> **THE INPUT**
**********
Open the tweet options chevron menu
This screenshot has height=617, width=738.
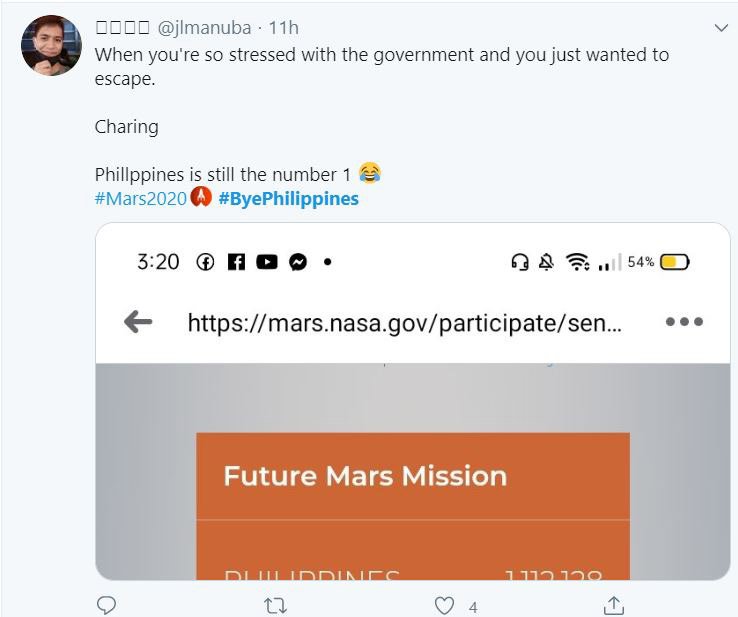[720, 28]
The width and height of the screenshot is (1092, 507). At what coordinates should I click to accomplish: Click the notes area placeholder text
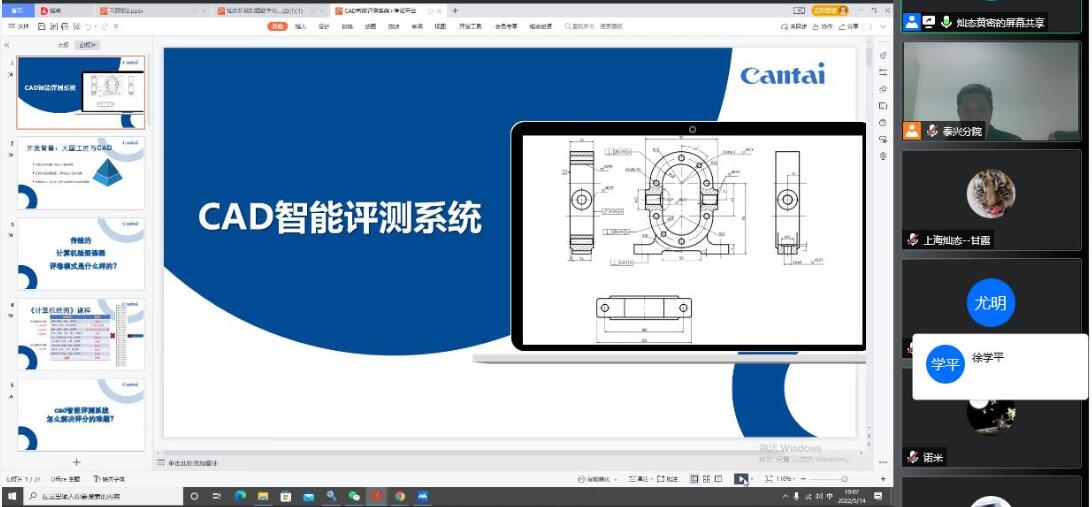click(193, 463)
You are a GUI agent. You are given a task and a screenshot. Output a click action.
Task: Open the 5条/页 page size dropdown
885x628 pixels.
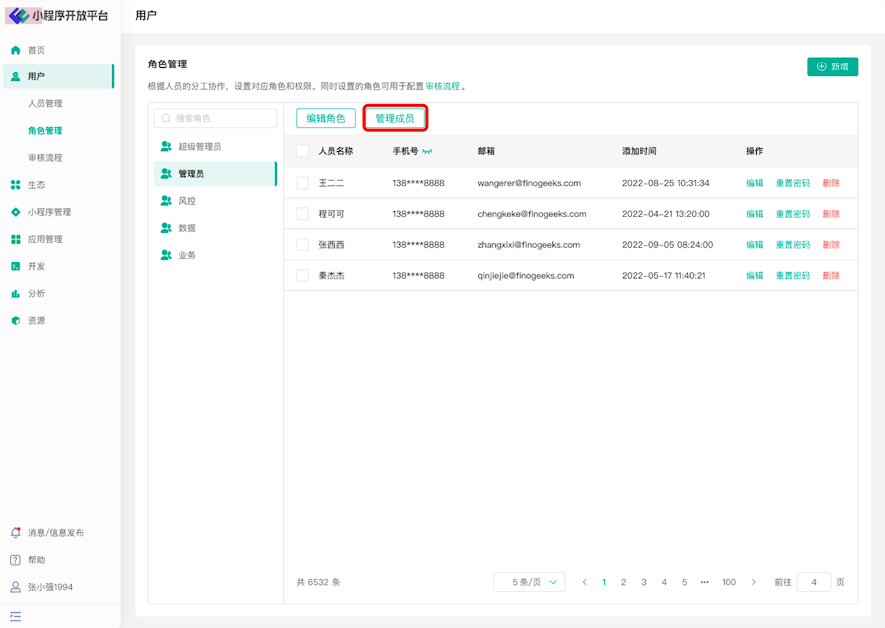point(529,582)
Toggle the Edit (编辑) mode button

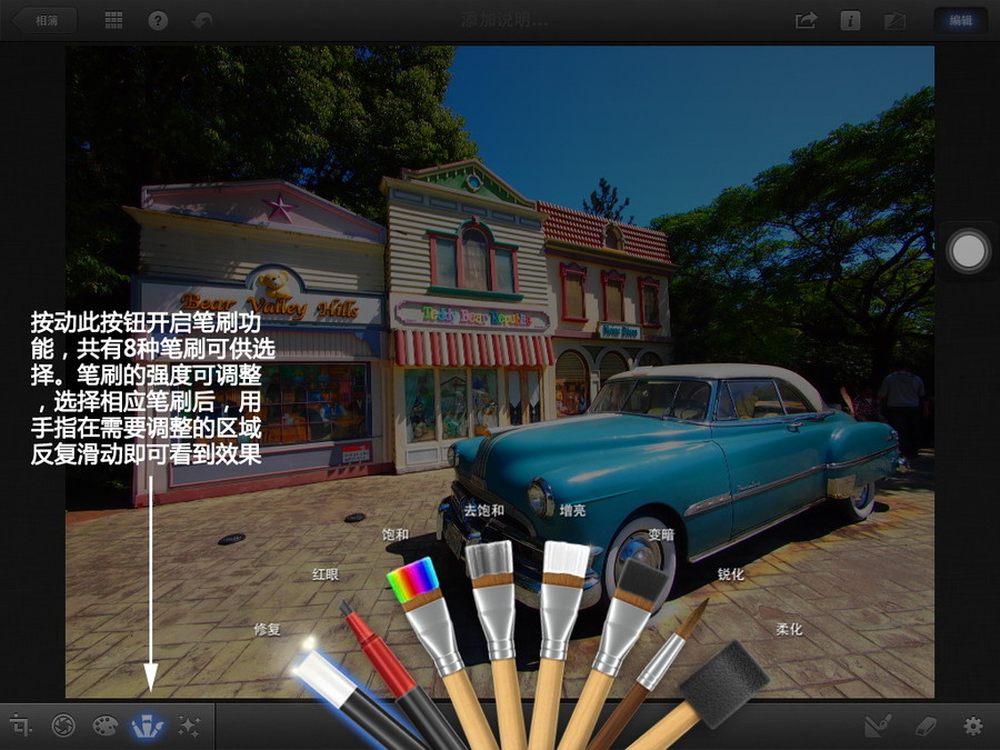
**********
> **PROBLEM TO WORK ON**
Beginning with the line containing "This screenshot has height=617, width=738." and ending with the last line of the material, output each line exactly; do not include pictures.

> **WRITTEN ANSWER**
This screenshot has height=617, width=738.
[720, 28]
The width and height of the screenshot is (1092, 507). At what coordinates should I click to accomplish: Click the notes area placeholder text
click(193, 463)
You are a GUI agent. You are given a task and a screenshot. Output a click action.
Task: Open the 5条/页 page size dropdown
885x628 pixels.
point(529,582)
Toggle the Edit (编辑) mode button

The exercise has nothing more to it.